** start DATA **

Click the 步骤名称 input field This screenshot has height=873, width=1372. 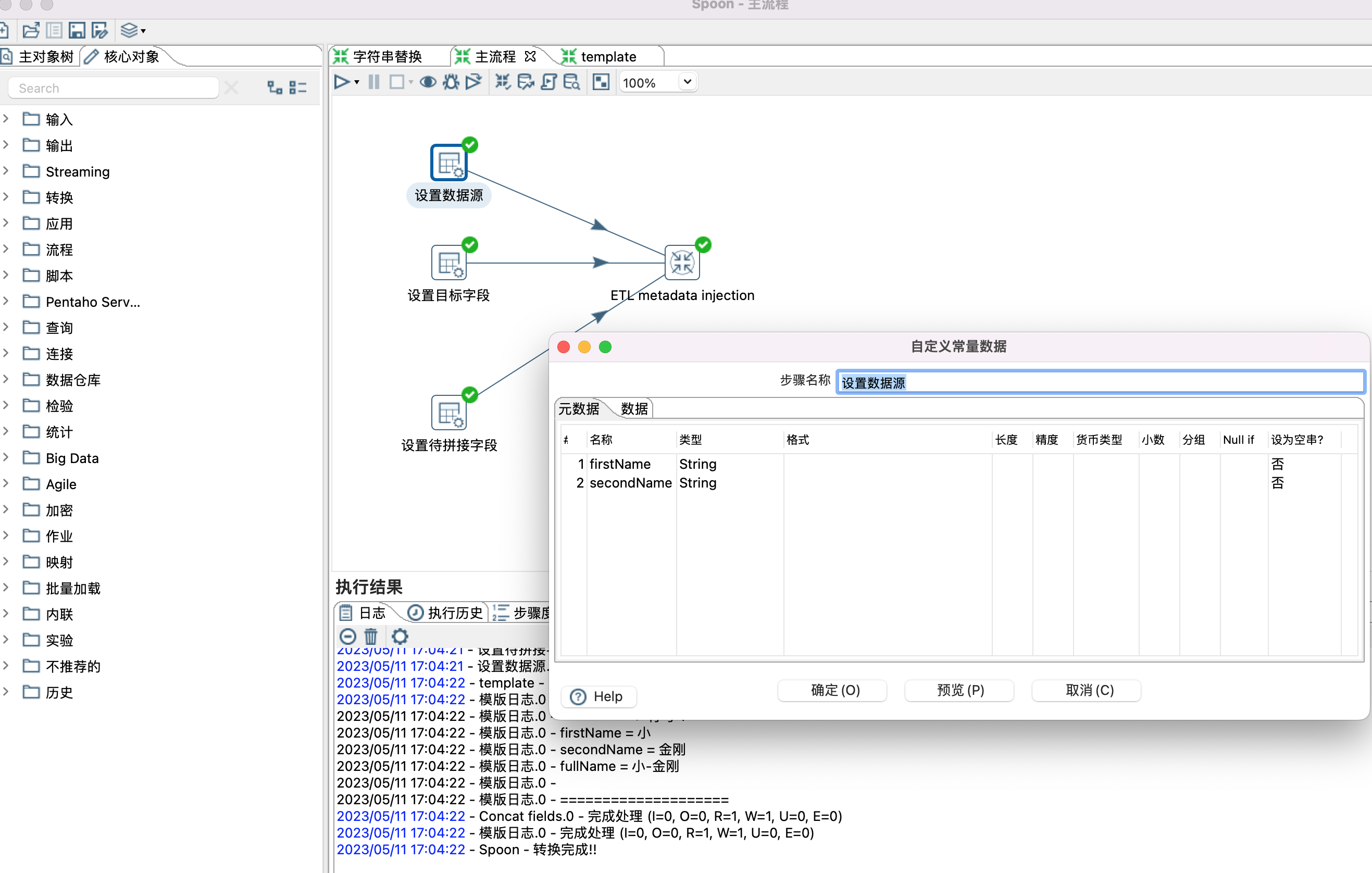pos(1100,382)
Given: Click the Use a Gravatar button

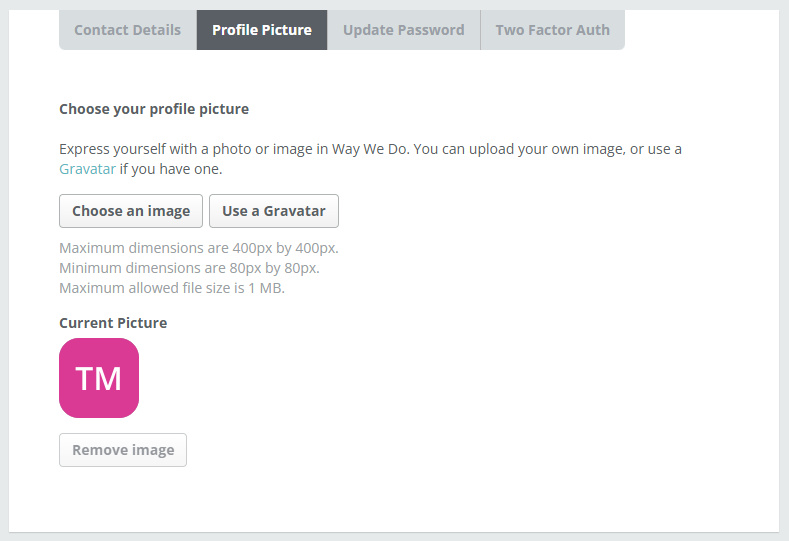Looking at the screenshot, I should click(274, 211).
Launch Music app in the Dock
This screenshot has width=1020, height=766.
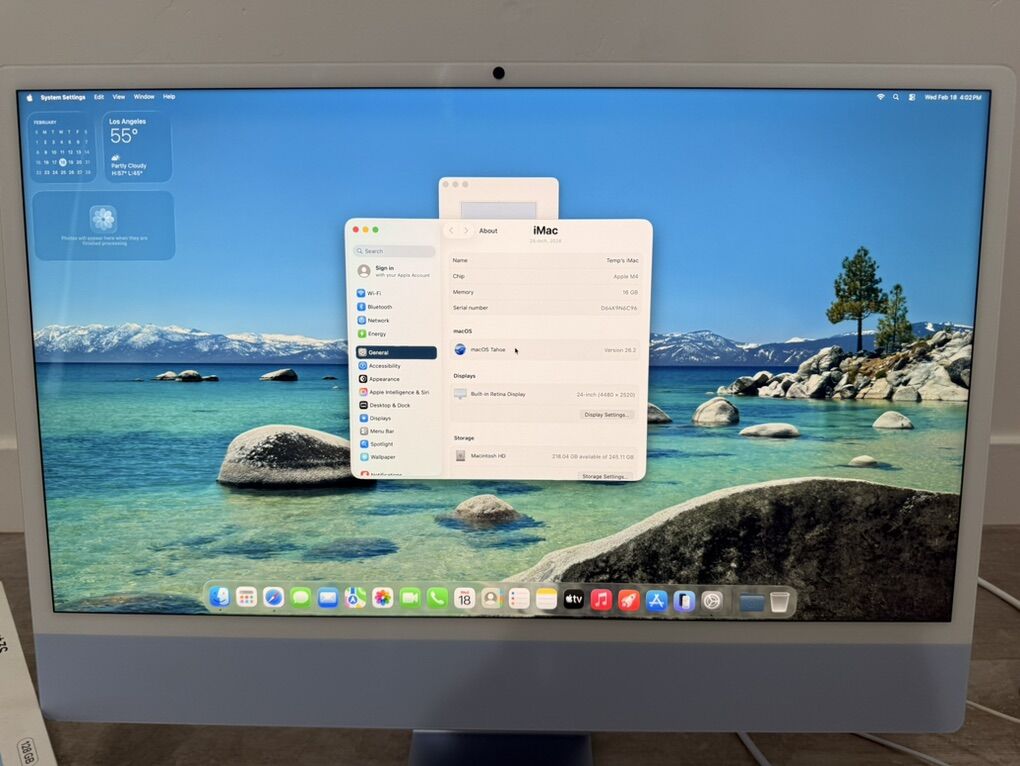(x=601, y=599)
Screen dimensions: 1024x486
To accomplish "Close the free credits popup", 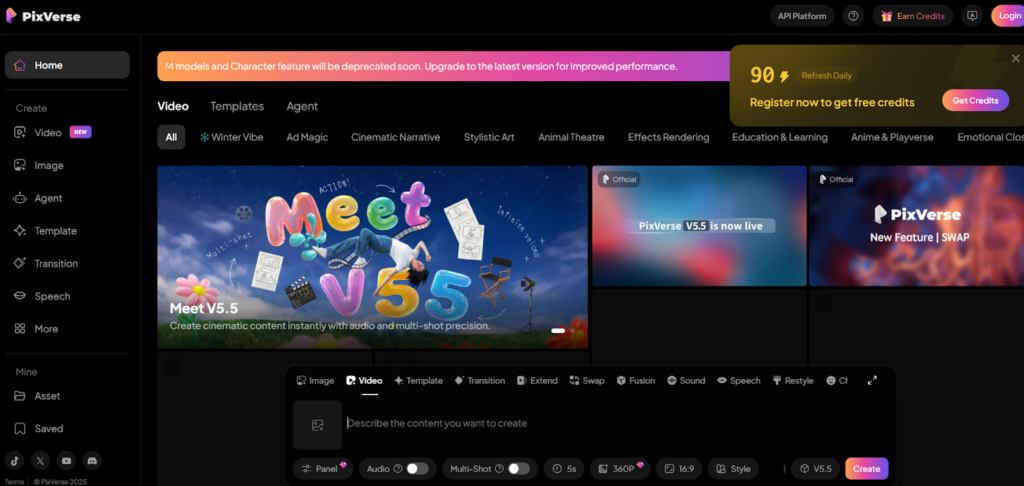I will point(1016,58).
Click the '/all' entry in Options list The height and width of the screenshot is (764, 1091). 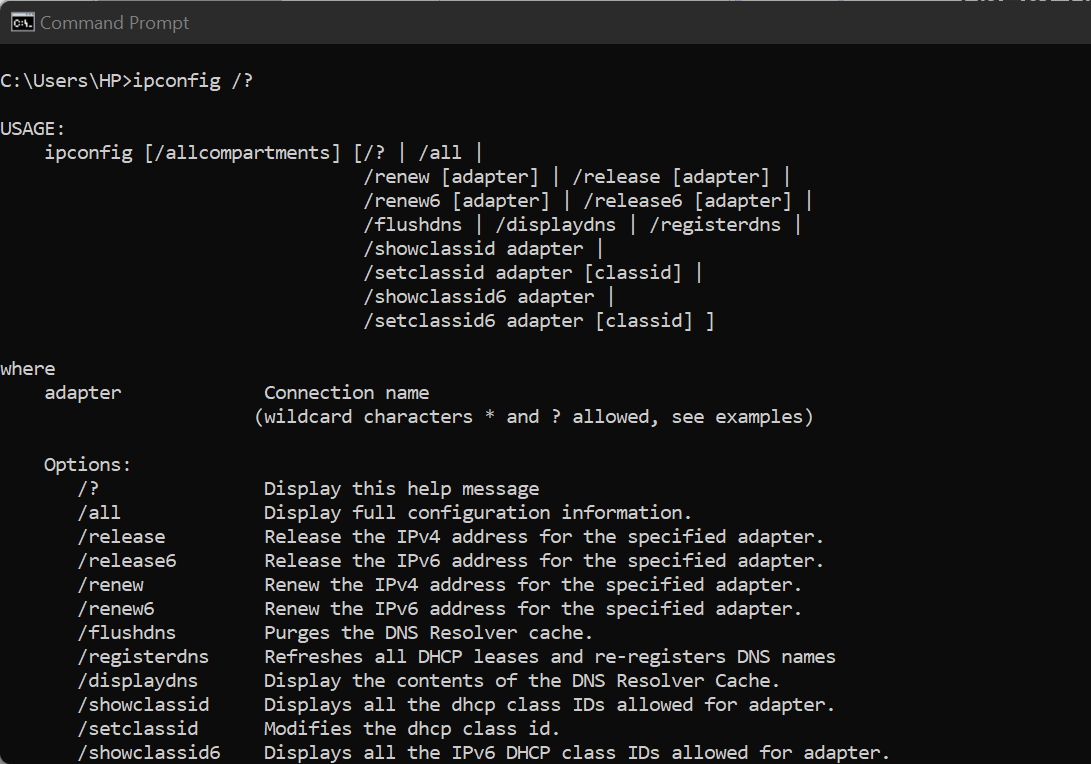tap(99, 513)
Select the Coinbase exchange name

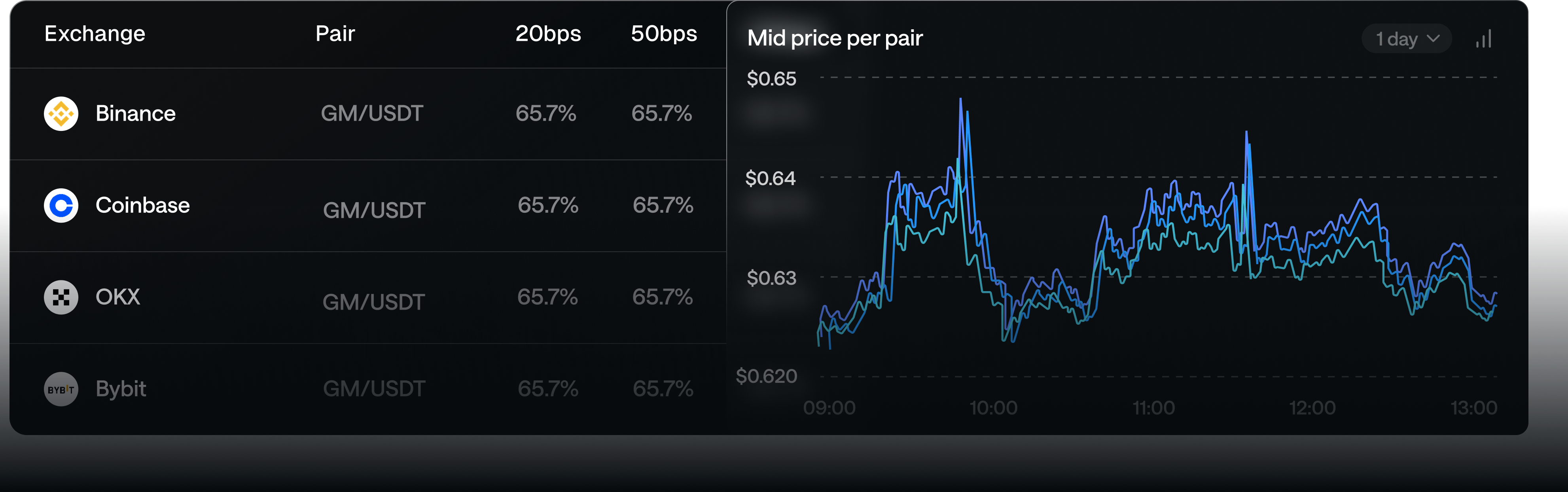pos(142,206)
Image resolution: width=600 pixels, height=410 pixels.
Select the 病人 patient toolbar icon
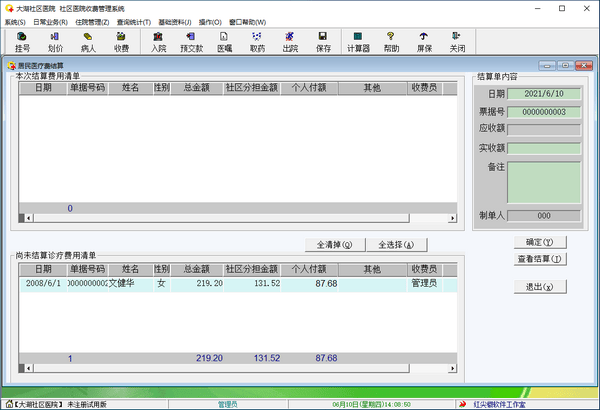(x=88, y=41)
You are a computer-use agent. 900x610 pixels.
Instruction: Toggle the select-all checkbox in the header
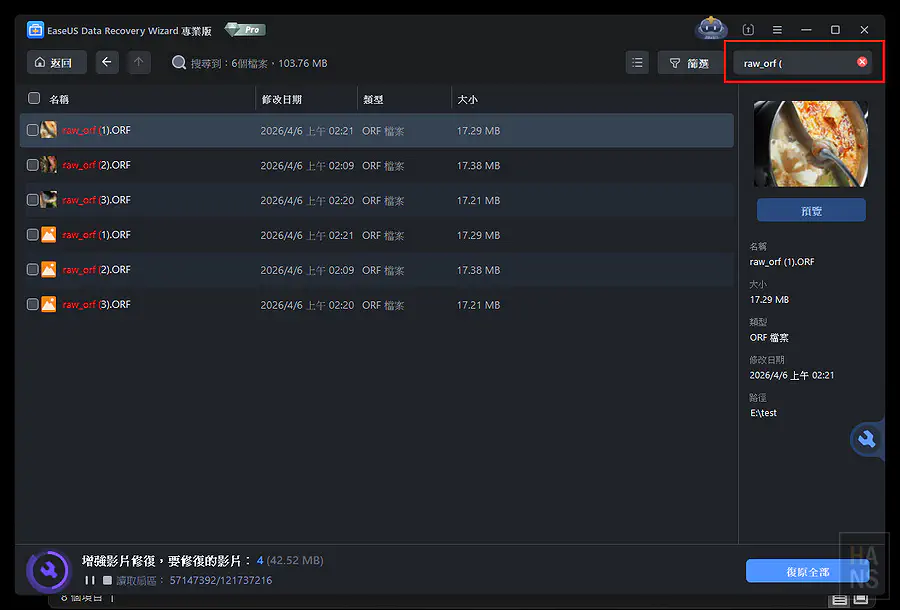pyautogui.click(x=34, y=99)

** end DATA **

- WRITTEN REQUEST: Starting at the line that contains "Image resolution: width=600" and ending at the last line of the data, write out those lines again with their requests, offsetting every coordinate in the answers by 92 and leaving out the pictures.

- TASK ANSWER:
Image resolution: width=600 pixels, height=410 pixels.
Select the 病人 patient toolbar icon
(x=180, y=133)
You are a computer-use agent. 900x610 pixels.
Instruction: Toggle the select-all checkbox in the header
pyautogui.click(x=126, y=191)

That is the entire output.